WHAT NEEDS TO BE DONE>
The required output consists solely of the lines from the top of the listing through the line containing "About Us (236, 2570)", transcribed exactly.

[[ SOURCE MATERIAL, beginning ]]

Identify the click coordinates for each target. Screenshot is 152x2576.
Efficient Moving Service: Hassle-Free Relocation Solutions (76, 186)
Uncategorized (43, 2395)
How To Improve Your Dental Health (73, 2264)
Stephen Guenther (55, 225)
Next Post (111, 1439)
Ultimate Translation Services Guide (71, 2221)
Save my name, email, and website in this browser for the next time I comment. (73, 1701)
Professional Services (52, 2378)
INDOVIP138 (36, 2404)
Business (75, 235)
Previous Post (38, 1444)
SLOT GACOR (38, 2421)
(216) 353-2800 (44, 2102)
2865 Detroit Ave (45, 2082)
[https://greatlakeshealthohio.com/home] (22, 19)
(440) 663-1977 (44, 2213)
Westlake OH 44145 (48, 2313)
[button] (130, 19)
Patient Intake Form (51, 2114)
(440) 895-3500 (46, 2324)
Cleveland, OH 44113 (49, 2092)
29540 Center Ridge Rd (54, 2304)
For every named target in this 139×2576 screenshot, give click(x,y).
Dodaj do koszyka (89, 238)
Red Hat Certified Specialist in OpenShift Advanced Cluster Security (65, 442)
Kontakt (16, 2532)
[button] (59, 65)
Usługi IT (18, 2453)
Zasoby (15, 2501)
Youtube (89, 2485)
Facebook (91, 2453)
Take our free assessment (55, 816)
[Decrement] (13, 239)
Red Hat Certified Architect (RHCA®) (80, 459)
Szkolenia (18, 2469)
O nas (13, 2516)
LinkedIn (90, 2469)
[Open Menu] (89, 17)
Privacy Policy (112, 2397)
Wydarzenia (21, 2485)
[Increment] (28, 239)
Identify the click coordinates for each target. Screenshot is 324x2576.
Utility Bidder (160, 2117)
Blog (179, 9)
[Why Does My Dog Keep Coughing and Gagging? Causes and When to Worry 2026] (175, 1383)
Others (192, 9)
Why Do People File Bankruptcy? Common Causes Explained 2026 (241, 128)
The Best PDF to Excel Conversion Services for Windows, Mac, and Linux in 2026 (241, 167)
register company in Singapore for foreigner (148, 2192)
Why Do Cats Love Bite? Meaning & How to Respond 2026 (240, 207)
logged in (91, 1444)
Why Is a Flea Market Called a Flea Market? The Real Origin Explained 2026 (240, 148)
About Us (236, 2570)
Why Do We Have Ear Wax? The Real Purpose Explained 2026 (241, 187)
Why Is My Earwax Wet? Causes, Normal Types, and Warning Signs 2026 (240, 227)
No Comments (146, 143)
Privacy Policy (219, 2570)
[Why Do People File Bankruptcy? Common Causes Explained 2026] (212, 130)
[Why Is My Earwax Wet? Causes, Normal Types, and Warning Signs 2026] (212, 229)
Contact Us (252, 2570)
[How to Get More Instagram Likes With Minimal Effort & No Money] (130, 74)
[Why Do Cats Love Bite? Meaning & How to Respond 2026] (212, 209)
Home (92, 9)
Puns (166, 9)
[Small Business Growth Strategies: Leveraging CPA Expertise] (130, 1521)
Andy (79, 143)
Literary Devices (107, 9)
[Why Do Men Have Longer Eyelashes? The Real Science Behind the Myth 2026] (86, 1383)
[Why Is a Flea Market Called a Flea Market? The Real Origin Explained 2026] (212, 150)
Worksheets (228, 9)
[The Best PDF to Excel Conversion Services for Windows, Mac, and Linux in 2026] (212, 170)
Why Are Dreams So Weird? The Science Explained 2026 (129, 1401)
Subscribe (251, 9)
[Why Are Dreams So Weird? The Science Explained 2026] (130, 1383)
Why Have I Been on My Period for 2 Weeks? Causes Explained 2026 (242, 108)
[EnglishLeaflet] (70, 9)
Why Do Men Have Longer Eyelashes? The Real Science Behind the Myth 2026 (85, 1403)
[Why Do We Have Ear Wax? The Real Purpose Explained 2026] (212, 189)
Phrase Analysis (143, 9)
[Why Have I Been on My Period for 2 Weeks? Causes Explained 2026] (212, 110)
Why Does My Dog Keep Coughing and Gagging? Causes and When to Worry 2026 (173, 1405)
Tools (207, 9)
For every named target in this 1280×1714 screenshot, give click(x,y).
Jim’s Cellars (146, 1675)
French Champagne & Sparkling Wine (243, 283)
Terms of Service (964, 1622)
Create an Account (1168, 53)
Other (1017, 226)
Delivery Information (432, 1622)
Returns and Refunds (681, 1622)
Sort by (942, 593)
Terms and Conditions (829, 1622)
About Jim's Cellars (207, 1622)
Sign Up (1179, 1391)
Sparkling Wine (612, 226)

[[ SOURCE MATERIAL, end ]]

ANSWER FOR THIS EXERCISE>
Identify the click coordinates for each target. Screenshot is 152x2576.
Efficient Moving Service: Hassle-Free Relocation Solutions (76, 186)
Uncategorized (43, 2395)
How To Improve Your Dental Health (73, 2264)
Stephen Guenther (55, 225)
Next Post (111, 1439)
Ultimate Translation Services Guide (71, 2221)
Save my name, email, and website in this browser for the next time I comment. (73, 1701)
Professional Services (52, 2378)
INDOVIP138 (36, 2404)
Business (75, 235)
Previous Post (38, 1444)
SLOT GACOR (38, 2421)
(216) 353-2800 (44, 2102)
2865 Detroit Ave (45, 2082)
[https://greatlakeshealthohio.com/home] (22, 19)
(440) 663-1977 (44, 2213)
Westlake OH 44145 (48, 2313)
[button] (130, 19)
Patient Intake Form (51, 2114)
(440) 895-3500 (46, 2324)
Cleveland, OH 44113 (49, 2092)
29540 Center Ridge Rd (54, 2304)
For every named target in this 139×2576 screenshot, give click(x,y).
Dodaj do koszyka (89, 238)
Red Hat Certified Specialist in OpenShift Advanced Cluster Security (65, 442)
Kontakt (16, 2532)
[button] (59, 65)
Usługi IT (18, 2453)
Zasoby (15, 2501)
Youtube (89, 2485)
Facebook (91, 2453)
Take our free assessment (55, 816)
[Decrement] (13, 239)
Red Hat Certified Architect (RHCA®) (80, 459)
Szkolenia (18, 2469)
O nas (13, 2516)
LinkedIn (90, 2469)
[Open Menu] (89, 17)
Privacy Policy (112, 2397)
Wydarzenia (21, 2485)
[Increment] (28, 239)
Identify the click coordinates for each target. Screenshot is 324x2576.
Utility Bidder (160, 2117)
Blog (179, 9)
[Why Does My Dog Keep Coughing and Gagging? Causes and When to Worry 2026] (175, 1383)
Others (192, 9)
Why Do People File Bankruptcy? Common Causes Explained 2026 (241, 128)
The Best PDF to Excel Conversion Services for Windows, Mac, and Linux in 2026 (241, 167)
register company in Singapore for foreigner (148, 2192)
Why Do Cats Love Bite? Meaning & How to Respond 2026 (240, 207)
logged in (91, 1444)
Why Is a Flea Market Called a Flea Market? The Real Origin Explained 2026 (240, 148)
About Us (236, 2570)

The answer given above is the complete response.